> _PROBLEM DESCRIPTION_
Retype the data from the line containing "Task: Switch to the Information tab" through the line containing "Action: click(x=1210, y=404)", including both of those lines, with nothing changed.

> _PROVIDED ENTRIES_
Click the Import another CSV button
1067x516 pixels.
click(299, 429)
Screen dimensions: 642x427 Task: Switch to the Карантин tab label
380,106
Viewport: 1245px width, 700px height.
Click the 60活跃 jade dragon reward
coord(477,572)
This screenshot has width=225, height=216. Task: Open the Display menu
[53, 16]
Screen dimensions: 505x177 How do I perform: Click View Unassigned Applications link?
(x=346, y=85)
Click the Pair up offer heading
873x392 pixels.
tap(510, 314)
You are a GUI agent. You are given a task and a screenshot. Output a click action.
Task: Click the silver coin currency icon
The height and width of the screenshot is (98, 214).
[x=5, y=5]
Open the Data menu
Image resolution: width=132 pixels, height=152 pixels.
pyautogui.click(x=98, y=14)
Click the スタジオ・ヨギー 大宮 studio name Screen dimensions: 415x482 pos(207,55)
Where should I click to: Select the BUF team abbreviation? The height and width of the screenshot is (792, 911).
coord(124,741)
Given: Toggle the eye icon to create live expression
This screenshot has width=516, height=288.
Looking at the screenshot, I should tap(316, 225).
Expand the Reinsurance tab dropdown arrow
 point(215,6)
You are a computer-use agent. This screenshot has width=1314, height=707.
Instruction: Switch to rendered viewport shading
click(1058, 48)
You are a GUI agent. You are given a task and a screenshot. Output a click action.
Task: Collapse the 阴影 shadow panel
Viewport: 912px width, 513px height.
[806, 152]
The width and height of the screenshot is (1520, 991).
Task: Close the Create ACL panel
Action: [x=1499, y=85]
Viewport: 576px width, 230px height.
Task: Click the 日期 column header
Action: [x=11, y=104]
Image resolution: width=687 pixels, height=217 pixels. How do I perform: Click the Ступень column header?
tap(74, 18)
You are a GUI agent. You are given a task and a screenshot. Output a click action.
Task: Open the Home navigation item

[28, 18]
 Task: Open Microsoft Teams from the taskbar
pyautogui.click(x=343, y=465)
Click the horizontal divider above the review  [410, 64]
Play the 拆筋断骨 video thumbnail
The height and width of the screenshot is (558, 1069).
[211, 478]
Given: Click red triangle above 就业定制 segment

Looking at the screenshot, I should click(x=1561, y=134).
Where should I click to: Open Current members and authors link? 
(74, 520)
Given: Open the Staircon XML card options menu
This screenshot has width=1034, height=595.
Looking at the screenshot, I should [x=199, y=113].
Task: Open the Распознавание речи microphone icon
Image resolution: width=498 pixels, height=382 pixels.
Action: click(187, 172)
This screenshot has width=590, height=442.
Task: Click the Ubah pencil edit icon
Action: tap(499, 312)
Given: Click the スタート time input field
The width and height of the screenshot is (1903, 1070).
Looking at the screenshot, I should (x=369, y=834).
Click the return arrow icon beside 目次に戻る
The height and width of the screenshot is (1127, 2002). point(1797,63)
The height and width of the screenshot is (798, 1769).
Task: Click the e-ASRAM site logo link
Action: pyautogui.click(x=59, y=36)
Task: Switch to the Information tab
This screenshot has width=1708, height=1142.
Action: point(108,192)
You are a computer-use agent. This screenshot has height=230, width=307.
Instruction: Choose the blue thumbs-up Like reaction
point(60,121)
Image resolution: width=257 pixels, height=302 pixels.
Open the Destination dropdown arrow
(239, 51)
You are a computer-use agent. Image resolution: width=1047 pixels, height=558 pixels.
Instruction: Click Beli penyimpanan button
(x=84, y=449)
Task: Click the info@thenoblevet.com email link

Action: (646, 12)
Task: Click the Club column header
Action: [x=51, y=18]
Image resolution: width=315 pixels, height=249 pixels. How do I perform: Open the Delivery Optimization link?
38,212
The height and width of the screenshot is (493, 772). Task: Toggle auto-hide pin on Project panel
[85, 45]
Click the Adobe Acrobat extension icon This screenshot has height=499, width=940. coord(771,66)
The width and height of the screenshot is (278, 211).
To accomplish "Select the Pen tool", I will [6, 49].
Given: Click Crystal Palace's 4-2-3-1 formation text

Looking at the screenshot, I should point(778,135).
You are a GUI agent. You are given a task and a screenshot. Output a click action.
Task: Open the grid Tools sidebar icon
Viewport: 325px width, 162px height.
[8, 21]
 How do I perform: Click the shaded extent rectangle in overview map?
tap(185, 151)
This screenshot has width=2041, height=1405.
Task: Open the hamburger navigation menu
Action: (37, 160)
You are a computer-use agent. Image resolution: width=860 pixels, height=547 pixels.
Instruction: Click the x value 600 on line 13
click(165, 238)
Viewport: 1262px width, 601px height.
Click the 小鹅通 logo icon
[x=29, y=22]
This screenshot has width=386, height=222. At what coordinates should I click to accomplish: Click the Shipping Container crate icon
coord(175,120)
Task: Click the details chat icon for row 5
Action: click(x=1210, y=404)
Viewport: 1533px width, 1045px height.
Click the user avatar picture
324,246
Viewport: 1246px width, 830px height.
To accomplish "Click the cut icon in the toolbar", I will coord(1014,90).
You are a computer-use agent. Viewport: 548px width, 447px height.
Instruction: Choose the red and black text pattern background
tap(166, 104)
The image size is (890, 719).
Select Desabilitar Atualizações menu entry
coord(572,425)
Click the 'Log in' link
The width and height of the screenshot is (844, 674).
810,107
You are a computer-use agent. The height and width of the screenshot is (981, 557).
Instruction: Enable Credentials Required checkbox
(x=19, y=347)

> _EXERCISE OUTPUT_
Task: Switch to the Information tab
This screenshot has width=1708, height=1142.
Action: point(108,192)
You are a computer-use agent. This screenshot has height=230, width=307.
Instruction: Choose the blue thumbs-up Like reaction
point(60,121)
Image resolution: width=257 pixels, height=302 pixels.
Open the Destination dropdown arrow
(239, 51)
You are a computer-use agent. Image resolution: width=1047 pixels, height=558 pixels.
Instruction: Click Beli penyimpanan button
(x=84, y=449)
Task: Click the info@thenoblevet.com email link

Action: (646, 12)
Task: Click the Club column header
Action: [x=51, y=18]
Image resolution: width=315 pixels, height=249 pixels. How do I perform: Open the Delivery Optimization link?
38,212
The height and width of the screenshot is (493, 772). Task: Toggle auto-hide pin on Project panel
[85, 45]
Click the Adobe Acrobat extension icon This screenshot has height=499, width=940. coord(771,66)
The width and height of the screenshot is (278, 211).
To accomplish "Select the Pen tool", I will [6, 49].
Given: Click Crystal Palace's 4-2-3-1 formation text

Looking at the screenshot, I should point(778,135).
You are a GUI agent. You are given a task and a screenshot. Output a click action.
Task: Open the grid Tools sidebar icon
Viewport: 325px width, 162px height.
[8, 21]
 How do I perform: Click the shaded extent rectangle in overview map?
tap(185, 151)
This screenshot has width=2041, height=1405.
Task: Open the hamburger navigation menu
Action: (37, 160)
You are a computer-use agent. Image resolution: width=860 pixels, height=547 pixels.
Instruction: Click the x value 600 on line 13
click(165, 238)
Viewport: 1262px width, 601px height.
Click the 小鹅通 logo icon
[x=29, y=22]
This screenshot has width=386, height=222. At what coordinates should I click to accomplish: Click the Shipping Container crate icon
coord(175,120)
Task: Click the details chat icon for row 5
Action: click(x=1210, y=404)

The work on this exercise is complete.